OZONE PARK, N.Y. - Moments after Eightyfiveinafifty scored a 2 1/2-length victory in Saturday's Grade 3 Bay Shore Stakes at Aqueduct, trainer Gary Contessa said that the dream of running in the Kentucky Derby was still alive.
The caveat, Contessa said, was he wanted to talk things over with jockey Ramon Dominguez to get an opinion on whether the horse could indeed go a distance of ground. If Dominguez tells Contessa what he told reporters after the race, there will be no Kentucky Derby try for Eightyfiveinafifty.
"My opinion, I think the horse is probably a one-turn horse," Dominguez said after the race. "Even a mile, as long as it's one turn. I mean, he was very straightforward, very straight the first part.
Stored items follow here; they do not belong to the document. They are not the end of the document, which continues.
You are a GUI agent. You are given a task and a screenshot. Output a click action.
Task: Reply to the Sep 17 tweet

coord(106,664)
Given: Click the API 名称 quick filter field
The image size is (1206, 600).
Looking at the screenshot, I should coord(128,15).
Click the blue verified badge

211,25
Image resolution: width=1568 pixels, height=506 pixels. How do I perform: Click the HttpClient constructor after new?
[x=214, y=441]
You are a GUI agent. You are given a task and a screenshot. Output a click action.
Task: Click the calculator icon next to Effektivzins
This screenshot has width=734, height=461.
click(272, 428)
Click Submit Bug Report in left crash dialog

When it was time to pick it up from the three-sixteenths pole home he was drifting out pretty good. Other than that he just has a lot of natural speed."
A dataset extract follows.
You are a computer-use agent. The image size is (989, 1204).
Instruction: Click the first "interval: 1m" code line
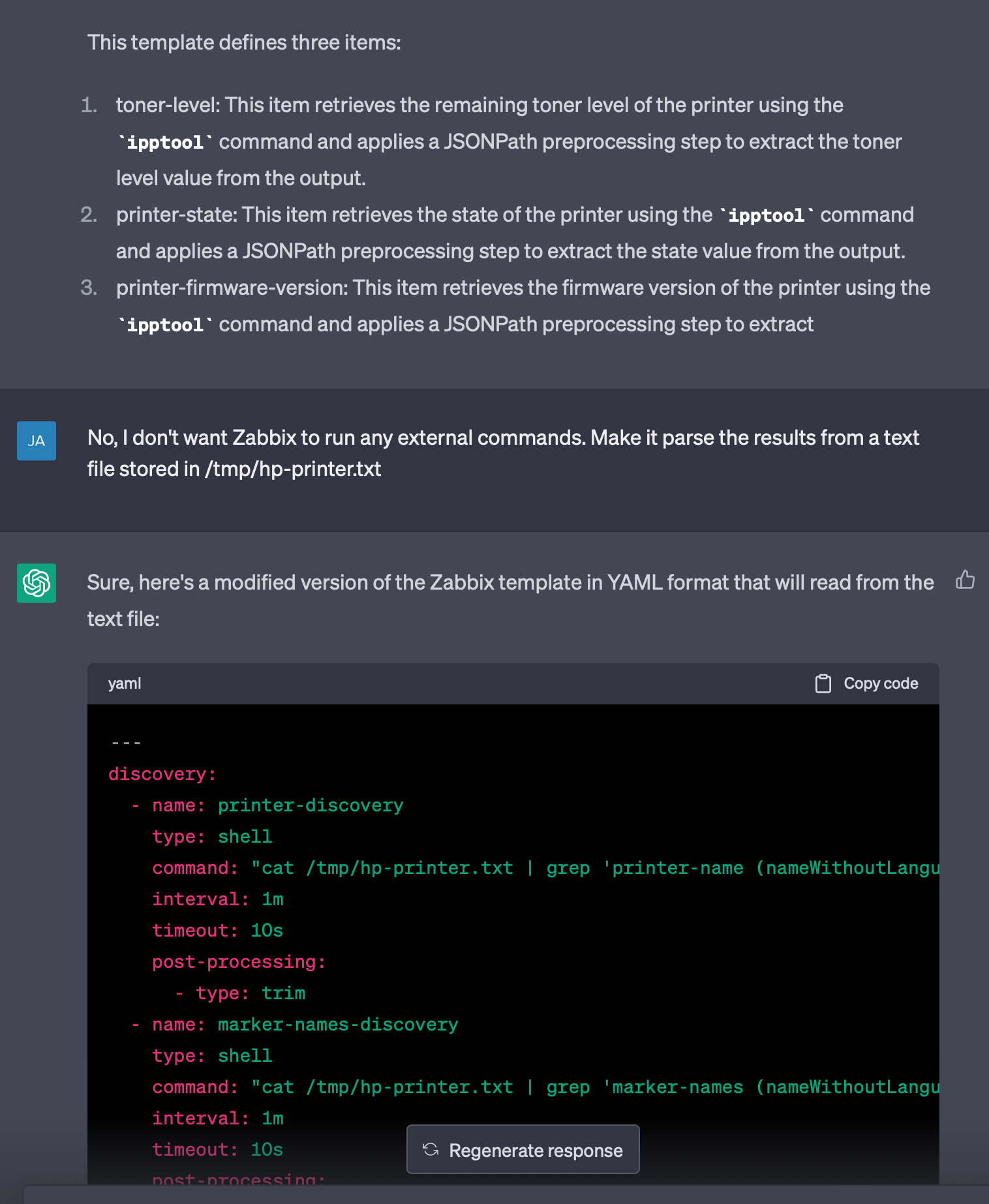coord(217,899)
Eightyfiveinafifty used that natural speed to take control of the Bay Shore soon after the start. After getting briefly distracted by the lack of a rail coming out of the chute, Eightyfiveinafifty put his mind back on his business and scored an uncomplicated victory in the $200,000 Bay Shore.
Hurricane Ike, making his first start on dirt, finished second, 2 1/2 lengths ahead of third-place finisher Remand. Raynick's Jet finished fourth while Noah's Dream finished fifth. El Rocco was pulled up with an injury. New York Racing Association officials said he had to be euthanized due to a fractured left knee.
The Bay Shore was a good bounce-back race for Eightyfiveinafifty, who bolted as the 1-4 favorite in the Whirlaway in February. Contessa equipped Eightyfiveinafifty with a blinker on the outside of his right eye, in order to help keep the horse focused. Aside from cocking his head to the left, the horse stayed relatively straight through fractions of 22.67 seconds and a half in 45.01. He covered seven furlongs in 1:21.89 while drifting out. Eightyfiveinafifty is a son of Forest Camp owned by Harold Lerner, John Moirano, and Team Stallion Racing.
"I'm glad to get this one behind me," Contessa said by phone from his upstate home where he was recovering from surgery.
"I thought it was impressive. I still think the Derby Trial" - a Grade 3 one-mile race at Churchill Downs on April 24 - "is not the dumbest idea in the world. Today, I will admit he looked like a miler or seven-eighths horse. But if we run him in the Derby Trial in three weeks and if he runs off the screen, he punches his own ticket."